MALANG (Lentera) - Menurunnya dana transfer ke daerah (TKD) pada tahun anggaran 2026, berdampak terhadap alokasi dana hibah di Kota Malang.
Kepala Bagian Kesejahteraan Rakyat (Kesra) Setda Kota Malang, Achmad Sholeh menyebut penurunan TKD tersebut membuat anggaran hibah, termasuk untuk organisasi kemasyarakatan (ormas) terancam mengalami pengurangan.
Sholeh menegaskan, hibah yang diberikan oleh pemerintah daerah harus mengikuti ketentuan sebagaimana diatur dalam Peraturan Menteri Dalam Negeri (Permendagri).
"Pasti akan berpengaruh. Sebab Permendagri sendiri berbunyi, hibah itu diberikan apabila urusan wajib dan urusan lainnya di pemerintahan itu sudah terpenuhi. Kalau sudah terpenuhi, baru kita memikirkan hibah," ujar Sholeh, Selasa (14/10/2025).
Menurutnya, pemerintah daerah akan melakukan penyesuaian terhadap nilai nominal hibah yang disalurkan, bukan pada jumlah ormas penerimanya. "Nilai nominalnya yang akan menyesuaikan anggaran yang ada," lanjutnya.
Diketahui, berdasarkan dokumen Kebijakan Umum Anggaran dan Plafon Prioritas Anggaran Sementara (KUA-PPAS) APBD 2026, TKD Kota Malang diperkirakan menurun sebesar 21,2 persen, dari semula Rp1,3 triliun dalam APBD Induk 2025 menjadi Rp1,05 triliun.

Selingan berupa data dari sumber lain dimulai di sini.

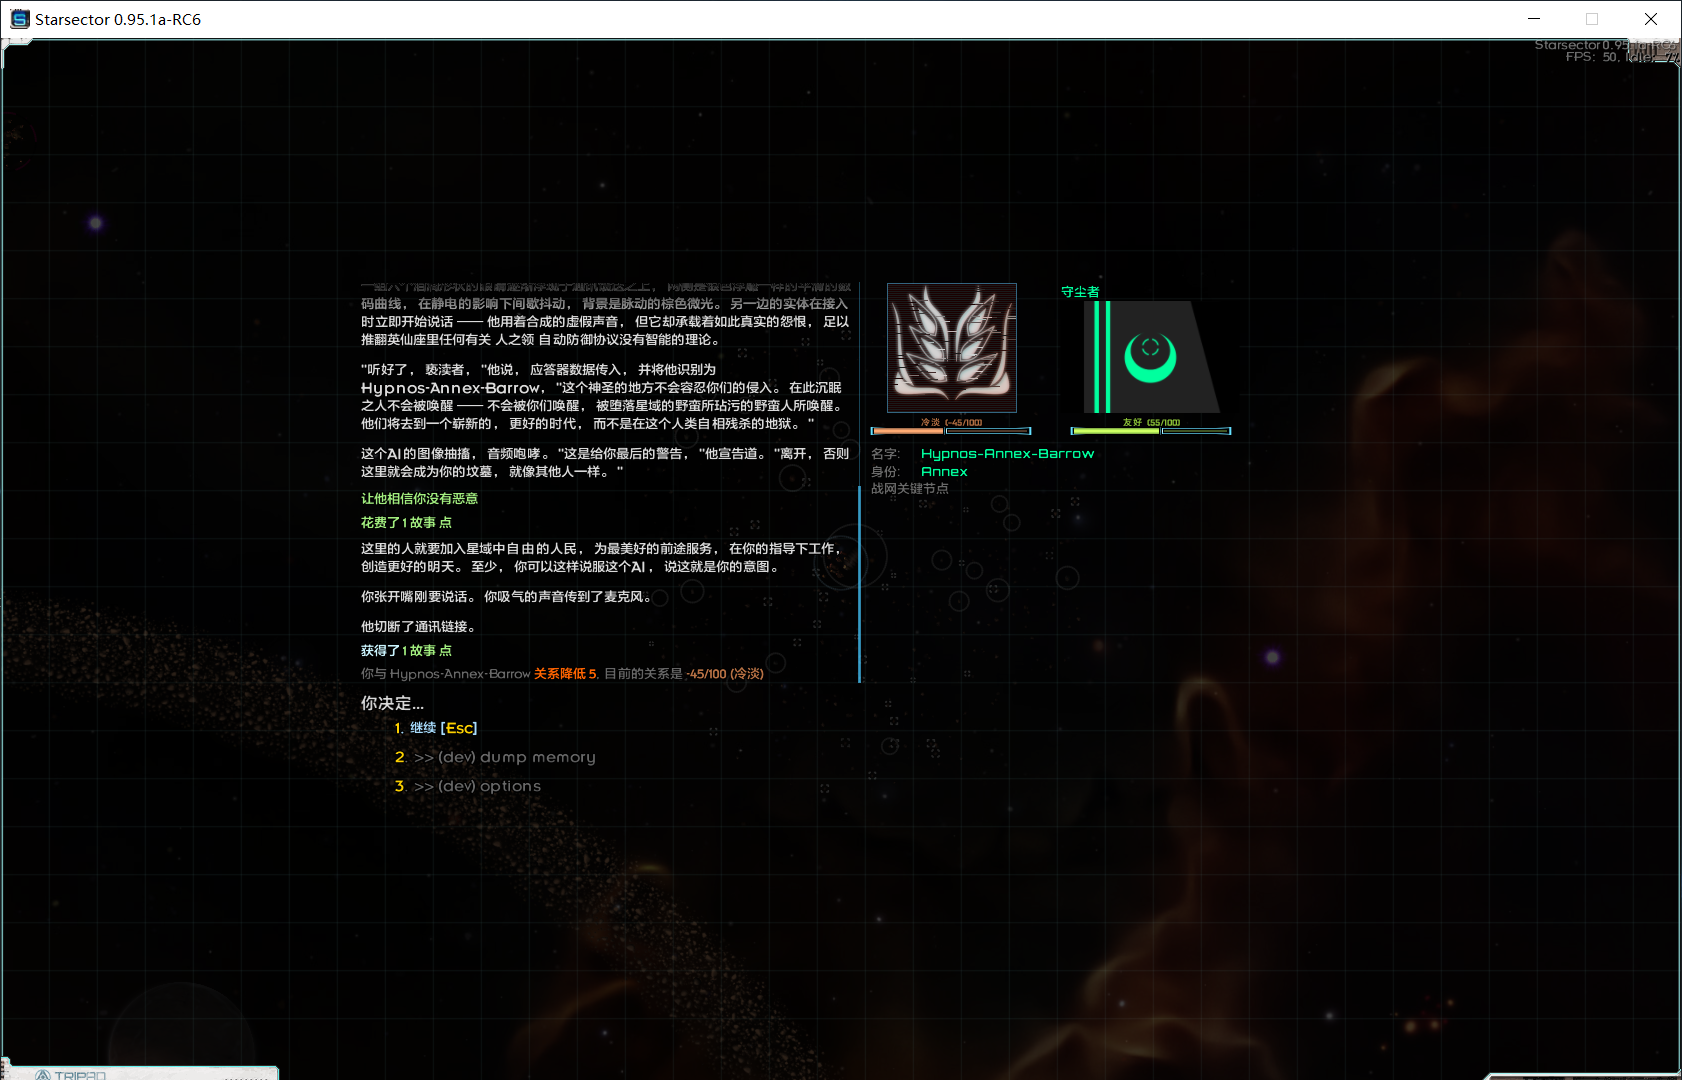The image size is (1682, 1080).
Task: Click the 让他相信你没有恶意 green text line
Action: point(419,499)
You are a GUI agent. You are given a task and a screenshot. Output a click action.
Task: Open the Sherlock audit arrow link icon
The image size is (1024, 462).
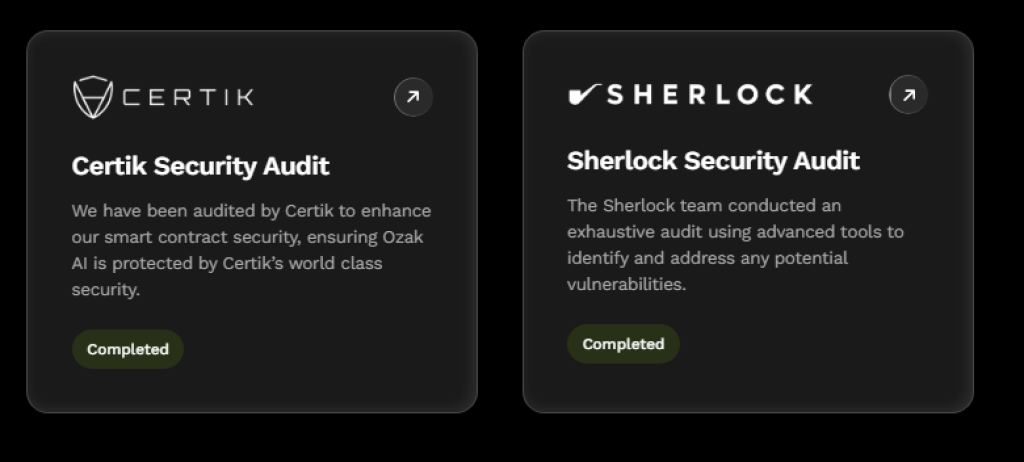point(908,95)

Kondisi tersebut berpotensi menekan kemampuan fiskal daerah, termasuk dalam menyalurkan hibah bagi ormas di bawah koordinasi Bagian Kesra.
Di sisi lain, Sholeh menyebut dalam tiga tahun terakhir jumlah ormas penerima hibah justru mengalami peningkatan. "Ormas yang memperoleh hibah di 2025 ini ada 17. Kalau di 2024 ada 13, di 2023 juga ada 13," katanya.
Dijelaskannya, meningkatnya jumlah penerima hibah disebabkan oleh banyaknya masyarakat dan organisasi yang mengajukan permohonan bantuan ke pemerintah daerah.
Lebih lanjut, pada tahun anggaran 2025 ini, Pemkot Malang menggelontorkan sekitar Rp2,9 miliar untuk belasan ormas yang menerima hibah.
Di antaranya, Badan Wakaf Indonesia (BWI) sebesar Rp150 juta, Parisada Hindu Dharma Indonesia (PHDI) Rp200 juta, Dharma Gita Rp25 juta, dan Pengurus Cabang Nahdlatul Ulama (PCNU) Rp300 juta.
Selain itu, Badan Amil Zakat Nasional (Baznas) menerima Rp600 juta, Nasyiatul Aisyiyah Rp40 juta, Fattayat NU Rp100 juta, serta Dewan Masjid Indonesia (DMI) Rp200 juta. Hibah juga diberikan kepada Gereja HKBP sebesar Rp100 juta, Masjid Jami’ Kota Malang Rp150 juta, dan Asosiasi Penghulu Republik Indonesia (APRI) Rp50 juta.
Beberapa penerima hibah lainnya adalah Majelis Ulama Indonesia (MUI) sebesar Rp600 juta, Forum Komunikasi Pondok Pesantren (FKPP) Rp25 juta, Wanita Hindu Dharma Indonesia (WHDI) Rp20 juta, PP Al Hayatul Islamiyah Rp100 juta, Muhammadiyah Rp200 juta, serta Majelis Umat Kristen Indonesia (MUKI) sebesar Rp25 juta.
Sholeh memastikan, kebijakan pemberian hibah tetap dilakukan secara selektif, transparan, dan disesuaikan dengan ketentuan peraturan yang berlaku.
"Artinya, jangan sampai ada kegiatan yang tidak berwujud. Karena anggaran yang sudah diajukan itu harus benar-benar terlaksana sehingga setiap kegiatan, kami usahakan agar bisa hadir untuk mendampingi pelaksanaannya," paparnya.